Entries supplied:
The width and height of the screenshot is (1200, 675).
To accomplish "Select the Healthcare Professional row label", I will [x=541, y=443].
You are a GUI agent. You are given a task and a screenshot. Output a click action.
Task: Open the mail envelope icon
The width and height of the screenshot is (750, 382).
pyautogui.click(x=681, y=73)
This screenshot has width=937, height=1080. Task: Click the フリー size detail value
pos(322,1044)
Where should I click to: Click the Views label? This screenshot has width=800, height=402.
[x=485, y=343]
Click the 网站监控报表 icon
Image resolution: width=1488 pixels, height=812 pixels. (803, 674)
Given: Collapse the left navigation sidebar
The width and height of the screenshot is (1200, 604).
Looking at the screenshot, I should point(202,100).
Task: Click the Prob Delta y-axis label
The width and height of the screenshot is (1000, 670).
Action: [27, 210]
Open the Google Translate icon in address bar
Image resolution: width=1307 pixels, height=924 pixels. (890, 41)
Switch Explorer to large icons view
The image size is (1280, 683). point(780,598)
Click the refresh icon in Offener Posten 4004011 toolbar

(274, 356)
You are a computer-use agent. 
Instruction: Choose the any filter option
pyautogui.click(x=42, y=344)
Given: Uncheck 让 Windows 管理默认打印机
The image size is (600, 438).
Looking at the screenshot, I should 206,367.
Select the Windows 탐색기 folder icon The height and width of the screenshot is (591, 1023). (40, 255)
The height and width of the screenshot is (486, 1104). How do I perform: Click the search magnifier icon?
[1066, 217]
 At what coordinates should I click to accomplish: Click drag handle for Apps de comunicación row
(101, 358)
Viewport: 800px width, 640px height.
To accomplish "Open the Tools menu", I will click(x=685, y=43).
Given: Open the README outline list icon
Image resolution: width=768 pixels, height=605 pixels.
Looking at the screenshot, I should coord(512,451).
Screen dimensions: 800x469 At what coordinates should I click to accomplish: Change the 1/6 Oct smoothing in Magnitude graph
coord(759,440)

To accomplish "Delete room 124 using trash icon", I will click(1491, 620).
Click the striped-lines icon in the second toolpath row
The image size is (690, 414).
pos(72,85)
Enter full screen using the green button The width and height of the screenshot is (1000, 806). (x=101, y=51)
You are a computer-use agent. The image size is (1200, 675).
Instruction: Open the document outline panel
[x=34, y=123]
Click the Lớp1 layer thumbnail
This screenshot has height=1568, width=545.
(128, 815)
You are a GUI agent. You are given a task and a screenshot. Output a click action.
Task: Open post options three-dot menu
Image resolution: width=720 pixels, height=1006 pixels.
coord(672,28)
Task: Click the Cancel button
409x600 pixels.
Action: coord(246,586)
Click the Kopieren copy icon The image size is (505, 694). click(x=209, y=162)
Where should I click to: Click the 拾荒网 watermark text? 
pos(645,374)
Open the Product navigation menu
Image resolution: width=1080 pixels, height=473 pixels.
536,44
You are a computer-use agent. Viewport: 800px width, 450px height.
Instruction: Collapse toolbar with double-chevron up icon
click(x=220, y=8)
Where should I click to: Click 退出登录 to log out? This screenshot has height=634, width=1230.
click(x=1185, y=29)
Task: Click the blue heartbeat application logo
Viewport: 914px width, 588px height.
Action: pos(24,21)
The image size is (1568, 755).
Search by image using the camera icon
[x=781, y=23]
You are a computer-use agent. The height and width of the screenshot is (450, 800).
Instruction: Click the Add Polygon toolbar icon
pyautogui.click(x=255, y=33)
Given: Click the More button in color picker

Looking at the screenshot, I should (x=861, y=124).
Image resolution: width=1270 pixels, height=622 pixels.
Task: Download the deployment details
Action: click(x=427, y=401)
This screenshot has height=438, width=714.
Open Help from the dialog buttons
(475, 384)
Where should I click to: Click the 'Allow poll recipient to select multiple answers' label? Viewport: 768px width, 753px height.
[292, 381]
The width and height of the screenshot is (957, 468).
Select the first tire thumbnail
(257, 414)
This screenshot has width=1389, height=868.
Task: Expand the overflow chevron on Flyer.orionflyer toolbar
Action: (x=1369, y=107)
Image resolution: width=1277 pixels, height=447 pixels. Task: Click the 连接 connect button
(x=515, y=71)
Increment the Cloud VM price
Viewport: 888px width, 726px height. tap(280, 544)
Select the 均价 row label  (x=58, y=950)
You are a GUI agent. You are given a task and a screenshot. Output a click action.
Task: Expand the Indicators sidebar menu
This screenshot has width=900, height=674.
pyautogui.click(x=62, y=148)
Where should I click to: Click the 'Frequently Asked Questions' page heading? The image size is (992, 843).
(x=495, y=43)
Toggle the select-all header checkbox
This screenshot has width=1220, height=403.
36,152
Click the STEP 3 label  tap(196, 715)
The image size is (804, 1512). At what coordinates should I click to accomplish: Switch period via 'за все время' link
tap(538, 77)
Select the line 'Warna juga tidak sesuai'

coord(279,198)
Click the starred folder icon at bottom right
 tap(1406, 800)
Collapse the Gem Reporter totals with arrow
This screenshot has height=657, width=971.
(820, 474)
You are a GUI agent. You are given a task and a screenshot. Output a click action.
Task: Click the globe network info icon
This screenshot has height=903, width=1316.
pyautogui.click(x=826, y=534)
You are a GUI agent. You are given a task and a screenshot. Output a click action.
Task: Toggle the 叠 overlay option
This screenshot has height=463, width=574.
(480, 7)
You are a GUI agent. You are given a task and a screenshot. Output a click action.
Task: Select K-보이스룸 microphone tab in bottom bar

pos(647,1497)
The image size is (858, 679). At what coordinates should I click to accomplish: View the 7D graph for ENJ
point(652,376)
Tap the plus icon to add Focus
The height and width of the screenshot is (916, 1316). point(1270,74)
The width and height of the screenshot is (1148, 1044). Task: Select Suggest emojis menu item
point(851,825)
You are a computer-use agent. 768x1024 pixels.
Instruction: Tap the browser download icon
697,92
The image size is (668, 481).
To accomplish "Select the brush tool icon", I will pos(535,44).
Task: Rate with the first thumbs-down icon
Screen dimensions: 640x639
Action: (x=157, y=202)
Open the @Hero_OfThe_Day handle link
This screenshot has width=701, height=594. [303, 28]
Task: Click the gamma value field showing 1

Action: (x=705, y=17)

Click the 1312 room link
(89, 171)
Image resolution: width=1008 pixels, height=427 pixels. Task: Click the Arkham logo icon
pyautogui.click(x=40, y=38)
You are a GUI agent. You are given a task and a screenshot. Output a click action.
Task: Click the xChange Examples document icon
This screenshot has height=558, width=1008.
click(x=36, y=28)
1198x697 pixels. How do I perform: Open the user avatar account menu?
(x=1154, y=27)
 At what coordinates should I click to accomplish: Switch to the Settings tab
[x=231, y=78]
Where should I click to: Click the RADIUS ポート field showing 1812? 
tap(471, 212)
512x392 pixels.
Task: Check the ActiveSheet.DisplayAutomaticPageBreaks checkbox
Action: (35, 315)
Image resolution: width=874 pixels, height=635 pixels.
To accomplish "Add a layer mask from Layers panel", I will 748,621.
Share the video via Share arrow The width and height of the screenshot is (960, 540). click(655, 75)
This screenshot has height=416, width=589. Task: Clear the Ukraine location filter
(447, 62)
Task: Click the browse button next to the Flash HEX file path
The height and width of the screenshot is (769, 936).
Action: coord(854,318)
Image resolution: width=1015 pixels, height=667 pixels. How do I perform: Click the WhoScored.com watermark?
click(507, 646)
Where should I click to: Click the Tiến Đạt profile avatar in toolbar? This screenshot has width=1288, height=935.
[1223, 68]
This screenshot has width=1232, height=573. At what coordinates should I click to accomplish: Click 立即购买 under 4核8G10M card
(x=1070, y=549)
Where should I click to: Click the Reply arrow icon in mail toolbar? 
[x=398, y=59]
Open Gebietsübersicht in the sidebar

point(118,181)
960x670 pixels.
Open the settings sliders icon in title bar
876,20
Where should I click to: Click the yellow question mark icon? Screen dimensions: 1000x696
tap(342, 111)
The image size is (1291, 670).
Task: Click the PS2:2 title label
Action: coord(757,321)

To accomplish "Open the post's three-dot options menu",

Stated exercise: Modify the data starting at the line containing "You are a computer-use agent. 768x1024" and ending at the line containing "Action: (35, 315)" by replacing each occurrence of "icon" with "button", leaving all else unchanged. Return only those lines.

Response for this exercise:
You are a computer-use agent. 768x1024 pixels.
Instruction: Tap the browser download button
697,92
The image size is (668, 481).
To accomplish "Select the brush tool button", I will pos(535,44).
Task: Rate with the first thumbs-down button
Screen dimensions: 640x639
Action: (x=157, y=202)
Open the @Hero_OfThe_Day handle link
This screenshot has width=701, height=594. [303, 28]
Task: Click the gamma value field showing 1

Action: (x=705, y=17)

Click the 1312 room link
(89, 171)
Image resolution: width=1008 pixels, height=427 pixels. Task: Click the Arkham logo button
pyautogui.click(x=40, y=38)
You are a GUI agent. You are given a task and a screenshot. Output a click action.
Task: Click the xChange Examples document button
This screenshot has height=558, width=1008.
click(x=36, y=28)
1198x697 pixels. How do I perform: Open the user avatar account menu?
(x=1154, y=27)
 At what coordinates should I click to accomplish: Switch to the Settings tab
[x=231, y=78]
Where should I click to: Click the RADIUS ポート field showing 1812? 
tap(471, 212)
512x392 pixels.
Task: Check the ActiveSheet.DisplayAutomaticPageBreaks checkbox
Action: (35, 315)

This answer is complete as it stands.